Dans les chapitres précédents, le développement de l’individu et des organisations a été présenté à travers l’approche des capabilités, notion empruntée aux travaux d’Amartya Sen, et plus spécifiquement par l’approche des capabilités collectives (Dubois, 2008). Il a été montré en quoi les capabilités collectives ne sont pas la seule juxtaposition ou agrégation de capabilités individuelles mais relèvent bien de l’émergence d’une possibilité nouvelle et collective d’agir et de créer. Elles permettent aux opérateurs engagés dans une action collective de mettre en forme l’agencéité collective c’est-à-dire d’être en mesure collectivement de faire quelque-chose autour d’un but commun. Trois éléments fondateurs ont été identifiés comme nécessaire au développement des capabilités collectives, éléments qui doivent interagir : l’activité collective des opérateurs (le moteur), des structures organisationnelles adéquates (le support) et du capital social entre ces acteurs (le lubrifiant).

L’activité collective, génératrice des capabilités individuelles en capabilités collectives, a été définie par l’interaction nourrissante du travail collectif et du collectif de travail. C’est bien cette activité collective qui construit, nourrit le développement des sujets et des collectifs et constitue le moteur de l’apprentissage, de la transformation et de la performance, ressource pour l’émergence de nouvelles libertés pour les individus.

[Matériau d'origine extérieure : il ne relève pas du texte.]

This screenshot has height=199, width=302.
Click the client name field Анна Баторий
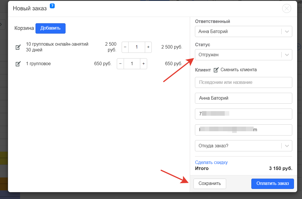243,98
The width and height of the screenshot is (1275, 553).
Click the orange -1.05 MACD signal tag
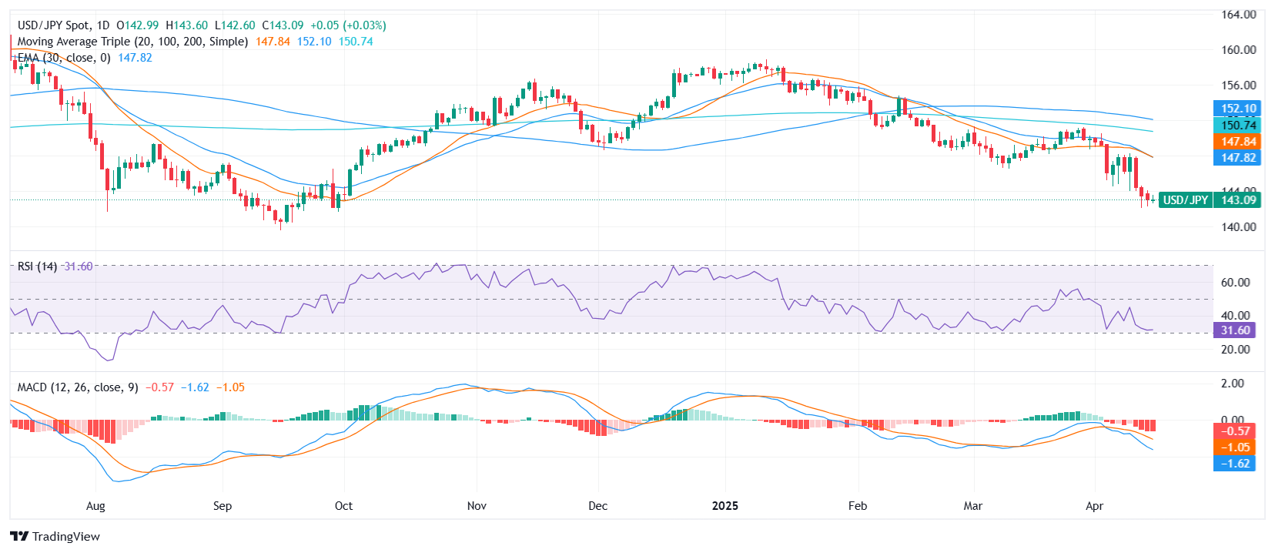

L’activité sera dite constructive si elle permet ces changements, ce qui suppose qu’elle

détienne en elle des ressources auxquelles les opérateurs auront accès et en favorise

l’exploration, mais aussi des facteurs de conversion permettant de transformer ces ressources (individuelles, collectives, technico-organisationnelles) en réalisations effectives (Falzon, 2013). L’individu et le collectif auront alors l’opportunité concrète d’accomplir ce qu’ils ont des raisons de valoriser, de réaliser un « travail bien fait » (Arnoud, 2013).

Cela suppose un environnement favorable pour que les capabilités individuelles et collectives puissent être exercées, ce que Sen décrit comme les conditions nécessaires pour qu’un droit formel devienne une capabilité réelle (Falzon & Mollo, 2009) : un environnement capacitant (Falzon, 2005a).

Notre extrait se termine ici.